Die Frau hob den Kopf, als Ronja die Treppe erklomm, und ein schmales Gesicht kam zum Vorschein, blass und zerbrechlich wie Porzellan. Grüne Augen schienen direkt in ihre Seele zu schauen und dort etwas zu suchen.

Angesichts dieses Blicks blieb Ronja stehen, noch immer einige Stufen von der Frau entfernt. Nervös rückte sie ihre Tasche zurecht und rieb sich die von der Winterkälte klammen Finger. „Geht es Ihnen nicht gut?“

Was für einen Grund gab es sonst, im Treppenhaus zu sitzen? Hatte die Frau sich ausgesperrt? Ronja war sich nicht sicher, sie überhaupt je zuvor im Haus gesehen zu haben.
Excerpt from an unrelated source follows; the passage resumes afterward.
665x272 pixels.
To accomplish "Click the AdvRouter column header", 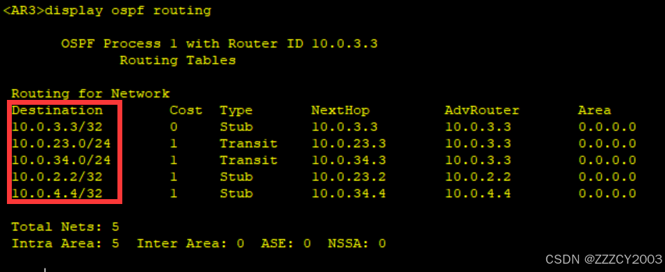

Doch das mochte nichts bedeuten. Einige der Mieter blieben gern für sich.

Die Intensität des grünen Blicks brach, als er sich nach innen richtete. Für einen Moment schien sie auf etwas zu lauschen. „Ich ... bin mir nicht sicher.“

Ronja ging die letzten Stufen hinauf, hockte sich neben der Frau nieder. „Kann ich irgendetwas für Sie tun? Einen Arzt rufen? Wohnen Sie hier?“

Die Frau schüttelte den Kopf. „Kein Arzt. Aber ein Schluck Wasser vielleicht.“

„Gern. Kommen Sie.“ Ronja erhob sich und streckte die Hand aus. Kühle Finger schoben sich in ihre.

 

Die Frau saß in Ronjas Küche, den Blick fest auf den Adventskranz gerichtet, der vergeblich versuchte, Weihnachtsstimmung zu verbreiten. Ronja hatte ihn in der Hoffnung gekauft, er könne ihre Einsamkeit vertreiben, doch er machte sie nur schlimmer. Mehrmals war sie kurz davor gewesen, das Ding wegzuwerfen.

Die Frau hieß Li, oder so ähnlich, mehr hatte Ronja ihr nicht entlocken können. Sie leerte Wasserglas um Wasserglas, und mit jedem Schluck blitzte mehr Leben in ihren Augen. Sie lächelte, wirkte nun nicht mehr klein und schon gar nicht verloren. Sie erhob sich, kam mit wiegenden Schritten auf Ronja zu. Ganz im Bann der grünen Augen ließ die zu, dass Li ihr Gesicht in die Hände nahm.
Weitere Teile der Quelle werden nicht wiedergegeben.